Review Comment:
This document reports the second version of the work on planning and execution techniques for [R2]RML mapping rules. The proposed method relies on the partition of mapping rules. Evaluating the groups in the partition, reduces the duplicated generation of RDF triples and maximizes the parallel execution of the mapping rules. The proposed techniques are implemented in MorphKGC, an RML-compliant engine; the behavior of MorphKGC is assessed in three existing benchmarks. The reported results suggest that the proposed methods can accelerate the execution of mapping rules as the ones composing the studied benchmarks.
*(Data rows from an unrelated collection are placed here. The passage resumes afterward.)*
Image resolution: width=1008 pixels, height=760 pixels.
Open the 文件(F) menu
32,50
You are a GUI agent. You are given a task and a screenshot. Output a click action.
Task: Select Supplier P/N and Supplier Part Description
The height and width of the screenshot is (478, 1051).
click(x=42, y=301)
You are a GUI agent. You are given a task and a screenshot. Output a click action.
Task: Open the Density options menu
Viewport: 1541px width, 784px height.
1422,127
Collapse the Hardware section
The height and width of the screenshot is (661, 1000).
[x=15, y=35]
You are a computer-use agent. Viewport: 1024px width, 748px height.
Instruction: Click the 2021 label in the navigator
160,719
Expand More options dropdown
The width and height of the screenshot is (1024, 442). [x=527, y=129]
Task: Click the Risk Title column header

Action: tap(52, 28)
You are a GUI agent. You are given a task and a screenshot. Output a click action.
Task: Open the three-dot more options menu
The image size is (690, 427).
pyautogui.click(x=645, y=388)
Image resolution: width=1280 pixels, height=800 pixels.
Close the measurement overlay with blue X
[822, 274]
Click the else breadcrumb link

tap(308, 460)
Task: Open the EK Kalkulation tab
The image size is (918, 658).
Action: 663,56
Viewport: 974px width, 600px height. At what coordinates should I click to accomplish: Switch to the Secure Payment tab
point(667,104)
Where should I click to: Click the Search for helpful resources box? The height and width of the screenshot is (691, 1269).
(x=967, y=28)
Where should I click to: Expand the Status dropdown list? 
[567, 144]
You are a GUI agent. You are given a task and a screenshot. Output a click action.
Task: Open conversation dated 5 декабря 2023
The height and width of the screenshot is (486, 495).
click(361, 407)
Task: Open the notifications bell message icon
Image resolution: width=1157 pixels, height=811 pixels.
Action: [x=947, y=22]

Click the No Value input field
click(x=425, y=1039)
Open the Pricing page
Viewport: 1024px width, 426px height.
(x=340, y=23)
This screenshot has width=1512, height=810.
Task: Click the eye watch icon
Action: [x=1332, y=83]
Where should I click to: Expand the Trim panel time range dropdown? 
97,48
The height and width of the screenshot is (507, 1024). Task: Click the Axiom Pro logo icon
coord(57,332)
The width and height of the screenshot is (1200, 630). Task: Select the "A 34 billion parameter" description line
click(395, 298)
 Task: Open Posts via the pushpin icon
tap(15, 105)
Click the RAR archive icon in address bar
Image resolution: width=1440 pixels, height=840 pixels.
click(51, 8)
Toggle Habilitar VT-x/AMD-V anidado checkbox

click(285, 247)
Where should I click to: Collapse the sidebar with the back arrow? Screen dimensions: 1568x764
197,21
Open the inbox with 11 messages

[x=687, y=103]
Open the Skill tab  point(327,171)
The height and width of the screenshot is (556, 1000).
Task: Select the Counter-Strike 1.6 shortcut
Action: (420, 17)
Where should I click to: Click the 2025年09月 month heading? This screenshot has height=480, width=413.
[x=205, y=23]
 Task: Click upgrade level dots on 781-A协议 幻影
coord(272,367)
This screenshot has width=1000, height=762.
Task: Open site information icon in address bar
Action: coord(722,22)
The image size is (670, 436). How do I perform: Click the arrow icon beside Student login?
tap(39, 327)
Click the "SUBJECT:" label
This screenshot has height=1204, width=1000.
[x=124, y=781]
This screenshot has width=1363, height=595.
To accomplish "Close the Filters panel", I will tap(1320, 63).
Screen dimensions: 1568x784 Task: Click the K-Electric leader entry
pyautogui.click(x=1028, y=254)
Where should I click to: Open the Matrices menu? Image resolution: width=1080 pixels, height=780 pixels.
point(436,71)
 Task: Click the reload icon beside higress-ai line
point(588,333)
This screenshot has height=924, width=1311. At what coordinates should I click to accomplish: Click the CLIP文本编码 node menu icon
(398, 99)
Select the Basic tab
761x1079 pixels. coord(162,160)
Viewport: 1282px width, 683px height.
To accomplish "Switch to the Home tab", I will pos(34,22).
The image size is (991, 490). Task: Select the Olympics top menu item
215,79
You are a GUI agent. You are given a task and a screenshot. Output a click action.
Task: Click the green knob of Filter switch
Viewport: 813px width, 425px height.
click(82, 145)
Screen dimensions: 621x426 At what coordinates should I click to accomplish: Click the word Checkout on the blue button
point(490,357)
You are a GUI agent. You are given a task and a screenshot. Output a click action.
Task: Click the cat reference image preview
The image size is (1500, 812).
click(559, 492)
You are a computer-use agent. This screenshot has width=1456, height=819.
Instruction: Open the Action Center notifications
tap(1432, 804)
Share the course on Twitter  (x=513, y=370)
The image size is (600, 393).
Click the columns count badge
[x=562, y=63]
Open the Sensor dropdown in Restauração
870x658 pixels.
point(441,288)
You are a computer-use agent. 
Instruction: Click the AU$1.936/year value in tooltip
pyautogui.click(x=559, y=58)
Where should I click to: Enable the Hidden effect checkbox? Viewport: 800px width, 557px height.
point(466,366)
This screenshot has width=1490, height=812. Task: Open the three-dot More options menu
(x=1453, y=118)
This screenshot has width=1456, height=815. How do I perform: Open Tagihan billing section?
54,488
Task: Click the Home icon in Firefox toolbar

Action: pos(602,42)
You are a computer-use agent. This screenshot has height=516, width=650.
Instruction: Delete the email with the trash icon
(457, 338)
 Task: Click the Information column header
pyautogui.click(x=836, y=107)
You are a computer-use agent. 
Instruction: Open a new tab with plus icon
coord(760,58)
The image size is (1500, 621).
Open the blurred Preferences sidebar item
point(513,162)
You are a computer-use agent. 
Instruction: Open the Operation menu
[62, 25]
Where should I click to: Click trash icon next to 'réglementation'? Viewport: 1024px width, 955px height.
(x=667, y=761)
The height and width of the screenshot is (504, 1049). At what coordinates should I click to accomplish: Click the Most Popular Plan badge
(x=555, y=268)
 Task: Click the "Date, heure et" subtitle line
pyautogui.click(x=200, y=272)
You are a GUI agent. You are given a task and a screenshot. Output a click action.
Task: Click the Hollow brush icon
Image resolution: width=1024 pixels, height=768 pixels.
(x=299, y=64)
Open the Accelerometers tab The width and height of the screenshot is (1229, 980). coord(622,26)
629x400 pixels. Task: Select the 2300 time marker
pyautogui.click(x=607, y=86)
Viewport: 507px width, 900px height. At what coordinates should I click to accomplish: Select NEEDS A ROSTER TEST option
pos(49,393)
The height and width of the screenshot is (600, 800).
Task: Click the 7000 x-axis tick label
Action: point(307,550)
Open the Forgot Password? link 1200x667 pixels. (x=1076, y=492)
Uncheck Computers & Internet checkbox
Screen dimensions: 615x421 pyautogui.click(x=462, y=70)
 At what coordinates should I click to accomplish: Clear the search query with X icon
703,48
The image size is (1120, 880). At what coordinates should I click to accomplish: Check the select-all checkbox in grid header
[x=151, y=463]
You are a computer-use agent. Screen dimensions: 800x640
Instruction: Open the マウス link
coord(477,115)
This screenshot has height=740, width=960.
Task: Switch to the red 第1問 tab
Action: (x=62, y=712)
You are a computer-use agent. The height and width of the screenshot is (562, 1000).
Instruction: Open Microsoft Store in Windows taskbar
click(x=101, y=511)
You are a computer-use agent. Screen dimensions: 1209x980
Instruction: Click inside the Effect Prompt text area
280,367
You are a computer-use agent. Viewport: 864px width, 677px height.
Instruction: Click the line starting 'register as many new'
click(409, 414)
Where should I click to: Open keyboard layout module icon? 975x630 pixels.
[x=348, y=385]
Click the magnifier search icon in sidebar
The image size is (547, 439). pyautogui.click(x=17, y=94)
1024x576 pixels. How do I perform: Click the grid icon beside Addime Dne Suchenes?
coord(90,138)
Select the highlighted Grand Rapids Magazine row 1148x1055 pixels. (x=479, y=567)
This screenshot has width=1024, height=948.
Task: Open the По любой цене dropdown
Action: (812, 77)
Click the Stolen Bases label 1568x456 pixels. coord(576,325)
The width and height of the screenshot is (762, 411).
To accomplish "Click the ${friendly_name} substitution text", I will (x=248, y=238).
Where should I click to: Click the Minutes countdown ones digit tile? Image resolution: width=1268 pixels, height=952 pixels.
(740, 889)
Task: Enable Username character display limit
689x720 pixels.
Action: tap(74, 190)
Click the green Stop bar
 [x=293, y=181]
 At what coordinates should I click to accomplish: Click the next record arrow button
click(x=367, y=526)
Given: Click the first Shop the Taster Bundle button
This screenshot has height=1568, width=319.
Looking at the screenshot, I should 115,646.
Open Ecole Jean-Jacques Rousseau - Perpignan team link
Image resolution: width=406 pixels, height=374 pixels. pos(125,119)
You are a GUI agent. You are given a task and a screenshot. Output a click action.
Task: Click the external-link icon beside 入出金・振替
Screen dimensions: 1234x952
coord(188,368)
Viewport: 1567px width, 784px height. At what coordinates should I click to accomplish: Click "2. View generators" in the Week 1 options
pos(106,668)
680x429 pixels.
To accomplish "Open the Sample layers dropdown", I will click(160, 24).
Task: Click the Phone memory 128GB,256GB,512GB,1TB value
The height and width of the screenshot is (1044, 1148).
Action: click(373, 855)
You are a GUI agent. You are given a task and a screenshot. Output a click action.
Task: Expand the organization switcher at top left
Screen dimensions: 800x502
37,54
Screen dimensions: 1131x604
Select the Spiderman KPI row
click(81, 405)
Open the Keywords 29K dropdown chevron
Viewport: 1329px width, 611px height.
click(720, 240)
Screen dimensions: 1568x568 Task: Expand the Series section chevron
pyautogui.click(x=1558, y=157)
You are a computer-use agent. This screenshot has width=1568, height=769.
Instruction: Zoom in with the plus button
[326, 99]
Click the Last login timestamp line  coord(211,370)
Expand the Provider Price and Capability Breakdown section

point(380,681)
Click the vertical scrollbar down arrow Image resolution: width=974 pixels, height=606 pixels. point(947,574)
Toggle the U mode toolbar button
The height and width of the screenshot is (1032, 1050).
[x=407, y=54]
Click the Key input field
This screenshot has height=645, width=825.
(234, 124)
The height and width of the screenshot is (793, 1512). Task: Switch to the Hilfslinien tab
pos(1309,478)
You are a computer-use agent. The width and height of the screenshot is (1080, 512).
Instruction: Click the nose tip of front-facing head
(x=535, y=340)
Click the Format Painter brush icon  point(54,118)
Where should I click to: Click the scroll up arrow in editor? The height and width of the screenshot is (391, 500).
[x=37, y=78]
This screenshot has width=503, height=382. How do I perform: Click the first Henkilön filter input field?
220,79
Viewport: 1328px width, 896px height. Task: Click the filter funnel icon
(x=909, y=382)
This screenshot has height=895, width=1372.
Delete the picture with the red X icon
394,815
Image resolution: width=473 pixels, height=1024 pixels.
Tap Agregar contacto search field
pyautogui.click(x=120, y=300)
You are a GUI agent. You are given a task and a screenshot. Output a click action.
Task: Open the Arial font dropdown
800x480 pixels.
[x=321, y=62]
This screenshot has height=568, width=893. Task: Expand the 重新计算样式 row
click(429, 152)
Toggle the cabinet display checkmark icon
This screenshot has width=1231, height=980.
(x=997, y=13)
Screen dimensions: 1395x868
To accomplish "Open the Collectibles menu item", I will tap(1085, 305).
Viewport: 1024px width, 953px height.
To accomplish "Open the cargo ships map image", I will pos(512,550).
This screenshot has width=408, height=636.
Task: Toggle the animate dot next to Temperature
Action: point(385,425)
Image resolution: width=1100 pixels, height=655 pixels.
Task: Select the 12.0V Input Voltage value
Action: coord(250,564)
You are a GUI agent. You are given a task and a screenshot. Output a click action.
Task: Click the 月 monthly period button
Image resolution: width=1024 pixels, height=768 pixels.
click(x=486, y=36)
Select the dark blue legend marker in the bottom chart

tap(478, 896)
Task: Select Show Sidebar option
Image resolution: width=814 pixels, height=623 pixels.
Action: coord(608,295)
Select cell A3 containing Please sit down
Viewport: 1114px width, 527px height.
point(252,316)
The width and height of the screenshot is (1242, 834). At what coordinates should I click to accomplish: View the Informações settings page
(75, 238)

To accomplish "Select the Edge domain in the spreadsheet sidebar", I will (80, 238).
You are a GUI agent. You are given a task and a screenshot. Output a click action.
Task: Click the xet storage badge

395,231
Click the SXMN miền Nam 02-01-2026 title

Overall, this second version addresses some comments on the previous version. The new experimental results provide evidence of the benefits that planning the execution of the mapping rules brings to the process of KG construction. Moreover, the competitive behavior with other engines puts the critical role played by logical and physical planning into perspective. Despite the improvements, this new version of this work still presents imprecise statements which need to be addressed in a new version of the paper.
Definitions:
Definitions 1 and 2 are still not well-formulated; please, reuse the notation and conventions in 2.2. The formal proof of whether given a data source when these two mapping documents will produce the same set of RDF triples is necessary; the correctness of the proposed approach dependents on that.
I do not agree with this statement
“Answer: We have included an additional function const(.) in Section 2.2 to solve this. Note that `if` here does not refer to logics, we have replaced it with `when` to avoid reader confusion. As the values of a term map must be {constant, template or reference}, the invariant is well-defined with the bullets that consider the three possibilities.”
Since “when” and “if” represent logical conditionals, clarify the sufficient and necessary conditions in Definition 5.
Proposed Algorithms:
Please, clearly state the assumptions under which Algorithm 3 is able to generate the Maximal Mapping Partition of an [R2]RML document.
Empirical Evaluation
Please, include absolute values and explain the impact of the selectivity of the joins in the performance of the compared engines.
Minor comments
SDM-RDFizer v4.1.1 and Chimera v2.1. are interpreters of RML and not only parsers. Please, clarify this point.
|